Uno de mis grandes dilemas con frecuencia en
aquellos veranos, solía ser cómo invertir las cincuenta pesetas
que me daban de paga los fines de semana.
Con la moneda en la mano iba a la
única tienda de ultramarinos que había en nuestra urbanización y tenía que
decidirme entre un “Drácula” de 35
pesetas o bien un “Twister” de 40
pesetas. Ambas opciones, me dejaban cierto margen de maniobrabilidad porque
me permitían continuar estirando el presupuesto con alguna chuchería más(gusanitos,
sugus, pipas, nubes, algún chupachups kojak, regaliz, etc…).

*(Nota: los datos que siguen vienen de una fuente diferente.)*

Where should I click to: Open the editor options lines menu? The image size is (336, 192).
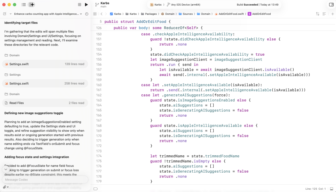coord(324,14)
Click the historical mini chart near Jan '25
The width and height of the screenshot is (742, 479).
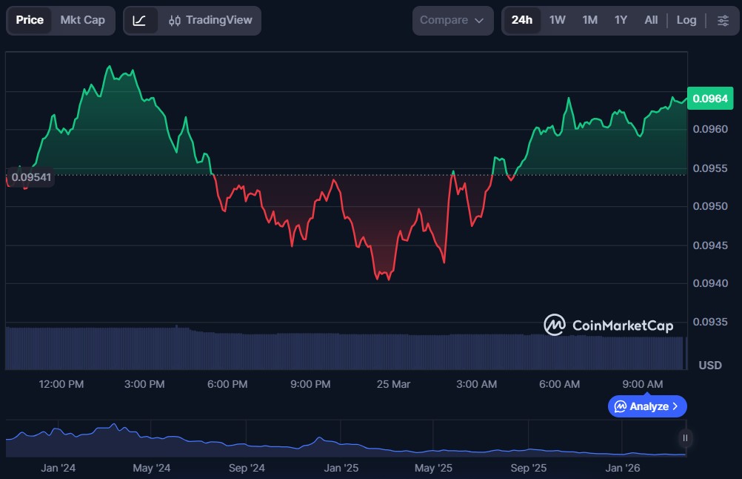click(341, 443)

Llegar a un “calipo” o a un “negrito” era algo
que solo podía conseguir si mi padre me acompañaba a la tienda y desde luego se
consideraba algo excepcional, por lo que debía mostrarme agradecida y
prometer -y cumplir- que me comería toda la merienda(a esa edad era
prácticamente inapetente).
Después de obtenido el premio, el
disfrute era breve porque era tanta la urgencia por empezar a jugar con
mis amigos que lo comía a toda prisa sin poder saborear aquellos colorantes y en más de una ocasión lo perdí a las pocas chupadas por intentar mantenerlo en la
mano mientras saltaba al elástico o corría jugando al escondite o al matao, el pañuelo, la rayuela…
Qué veranos aquellos tan eternos y qué niña tan feliz fui.
Qué veranos aquellos tan eternos y qué niña tan feliz fui.